Guest blog post from Tom Vallons, Partner Development Specialist Business Mobility, VMware Benelux
In 2018 the General Data Protection Regulation (GDPR) will come into effect in Europe, making data protection much more of a business consideration than a risk management issue. Actually, for some organizations, ensuring customers’ data privacy will become a unique selling proposition. For CIOs, the challenge will be to match the obligations enforced by the GDPR with trends such as mobility, increasing the risk of data proliferation and loss.
So, the question that arises is: are business mobility and data security doomed to be opposites that can’t be aligned without costly trade-offs? Does the act of accessing applications and data across devices and locations automatically put confidential data at risk? No, it doesn’t. However, according to recent research by Vanson Bourne for VMWare, 47% of IT leaders are under so much pressure to deliver on business mobility that they are willing to take calculated risks on the security of organizational data. As many as 66% say that employees push them to offer mobility, and 22% of all employees admit frequently overriding corporate mobile policies to be more productive at work.

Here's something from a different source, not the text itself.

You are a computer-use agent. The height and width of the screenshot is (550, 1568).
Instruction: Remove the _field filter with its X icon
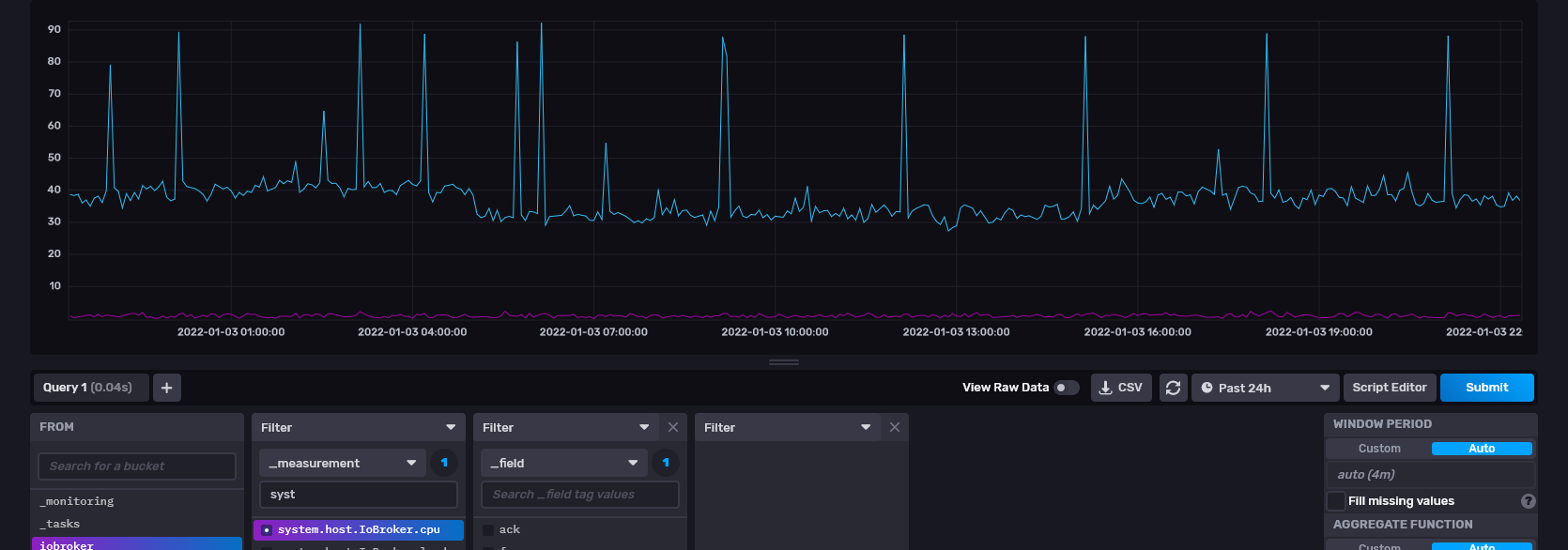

The key to tackling this challenge lies in micro-segmentation.
To better grasp the opportunities it offers, let’s first take a look at the desktop side of the story. Virtualizing desktops enables operating systems, applications and data to be run centrally in the data center, already creating security benefits such as secure access, centralized patching against vulnerabilities and reduced risk of data loss on devices, as the data is located in the datacenter. But there is a downside too: the more desktops that are virtualized, the more traffic that is generated – both north-south and east-west within the data center – leading to an ever-larger attack surface for malicious persons. Furthermore, 80% of investment in security is spent on protecting the data center perimeter (north-south traffic), yet at least 80% of traffic is east-west, i.e. lateral traffic between virtual machines and servers. Hence, in many companies, while it is hard to break into the data center, once inside there is little to no defense.
Securing through software
So what are the options? One might consider building a firewall around every single component in the data center, but that is an expensive and operationally very infeasible solution. Enter network virtualization technology! Moving network and security intelligence into software (a network hypervisor, if you will) suddenly opens up all benefits associated with software. Security can now be inherently tied into every individual workload, it can be automated and it will therefore follow the workload even if it moves outside of the datacenter it was born in.
Because we are now able to tie a relevant security policy to every single component in the data center, even if malware were to find its way into the data center, it would only affect one virtual machine and couldn’t expand laterally to other components. You can also create multiple security zones in the data center, grouping for example all sales or finance-related servers and data together. Only authorized users – based on their credentials – can access these pre-defined security zones. Aside from internal users, this micro-segmentation approach also allows third parties, such as contractors, to access specific data needed to run their projects in a secure way, without them having access to unauthorized company data.
But what happens if disaster strikes and, despite all your investment in malware detection tools, your company is hit by a cyberattack? Let me illustrate this with an example. Imagine a doctor’s desktop is hacked and malware starts to penetrate the data center, looking for confidential patient data. The benefit of combining desktop virtualization with both network virtualization and third-party intrusion detection and prevention tools is that an affected virtual machine – the doctor’s desktop – can immediately (and automatically) be put in quarantine and then remediated by an antivirus tool. So there’s no need for the user to log a ticket with IT reporting a possible threat and then wait for IT to pick it up and handle it…by which time the damage will be done.
The mobile connection
Obviously, there are other scenarios too. What if the doctor had accessed the data center via his iPad or smartphone and the hospital had fully embraced the concept of a digital workspace ? In that case, the doctor would have enrolled his iPad with a mobile device management tool to gain remote access – again based on his credentials – to a limited set of data and applications. To do so, he would probably have had to establish a VPN connection first in order to safely approach the data center. On the security side, an enterprise mobility management tool will cover the creation of per-application VPN tunnels, without user intervention, instead of connecting the entire device. By adding network virtualization to that, the benefits of an application-specific VPN tunnel – from an authenticated user’s enrolled device – are extended by those of micro-segmentation, providing a comprehensive solution that perfectly aligns business mobility and security!
So, in summary, end user computing technologies enable your users to access all their applications and confidential data from the devices of their choice, in a secure way. The combination with network virtualization and micro-segmentation allows you to bring security to a next level, by setting security policies just once, to secure individual workloads – independent of how they move around – and to protect the data center from attacks, including from within: a guaranteed zero-trust approach.